Worst Jokes Ever
How do you call a man with no body and no nose? Nobody knows.
Night chat! Starts in 4 hours! Love Kenya! 😘
Chat box hangout.
I'm bored. Someone wanna chat?
Mom: Anna, let your younger brother have the sled one half of the time, and you the other half. That way it will all be fair, and I don't have to put up with this crying. I've already got seven others to take care of.

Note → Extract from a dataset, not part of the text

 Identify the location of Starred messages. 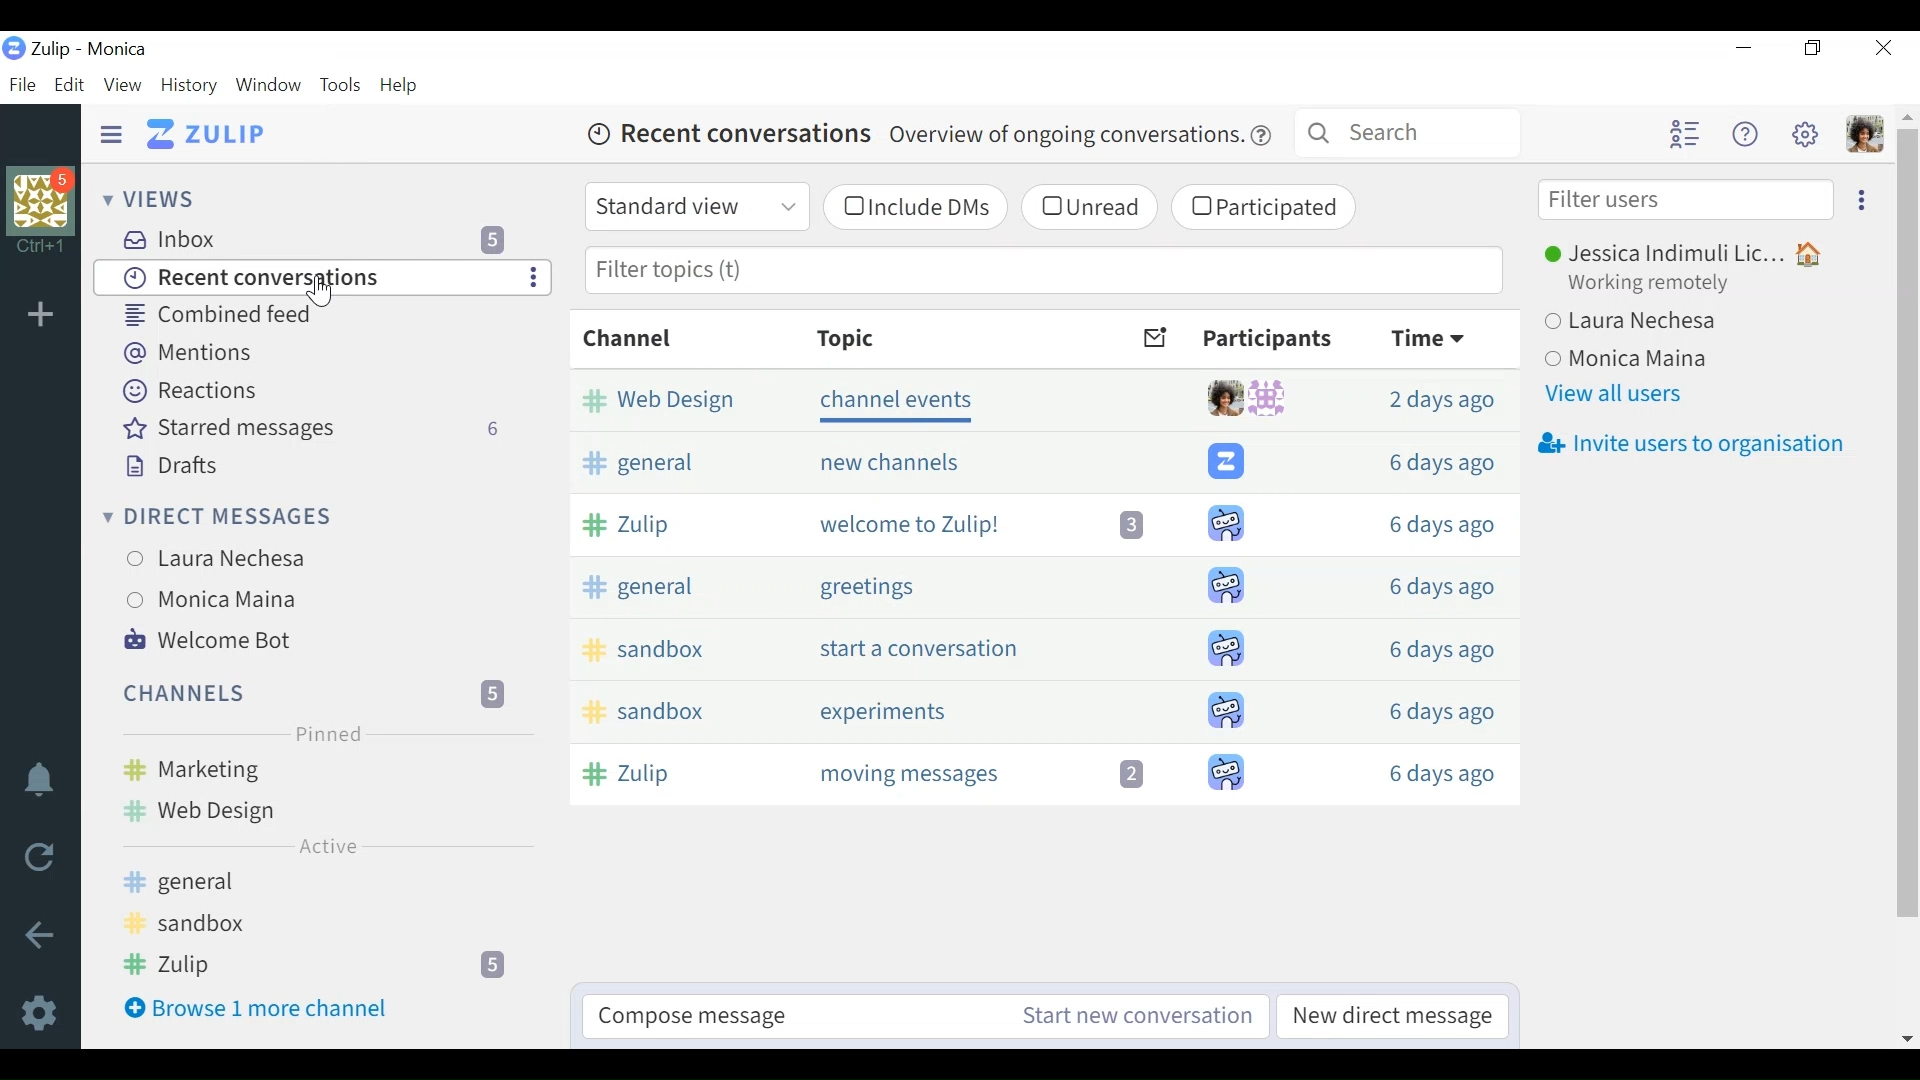
(314, 429).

Anna: I do, Mom. I have Fred (younger brother) go up, and I go down!
Mom: Good. Now how 'bout the rest of you go play outside? It's beautiful out there! It's the warmest it's been all year, 45 degrees below 0!
Kids: Wow! I never thought it would warm up! I love Alaska!
I don’t call it special ED, I call it mixed vegetables.
Long hair Danny, the fanny.
A: What's the difference between a toilet and a washing basin?
B: I don't know.
A: Then I guess your house looks beautiful...
B: ...
What's the same about boxes and children?
They're both found in basements.
Why do we tell actors to “break a leg?”
Because every play has a cast.
The patient said, "When will this be over?"
The doctor said, "After you die."
The patient says, "Was that a morbid joke?"
The doctor says, "Well, um, actually, you'll die because we broke the needles and the cure."
The patient says, "Well, it's a bright day, maybe if you weren't clumsy!"
Eat frozen orphans, it's ğøöđ.
Why can orphans go to Thacker Jewelry?
They love to see the whole family.
A fish is dead, who do you call? Aquaman!
A... B... Sea?
What does an orphan do on school parents' day? Nothing.
SCP-173 has breached containment. This is not a joke. Multiple Keter class SCPs have breached containment. This is an XK class event. Evacuate the Earth and solar system. The world is ending!
Knock! Knock!
Who’s there? Control Freak. Con... OK, now you say, “Control Freak who?”
Orange: Hey.
Pear: Hey.
Orange: No hay!
Yo mama so stupid she thought seaweed was something fish smoke.